* [Short problem] Please substitute "delivery details" for "shipping info" throughout the records and give them again with nothing else changed.

Word and element location records
--- START ---

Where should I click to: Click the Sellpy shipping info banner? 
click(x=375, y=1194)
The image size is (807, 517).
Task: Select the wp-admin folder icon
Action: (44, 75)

--- END ---

* [Result for this exercise]
Where should I click to: Click the Sellpy delivery details banner? 
click(x=375, y=1194)
The image size is (807, 517).
Task: Select the wp-admin folder icon
Action: (44, 75)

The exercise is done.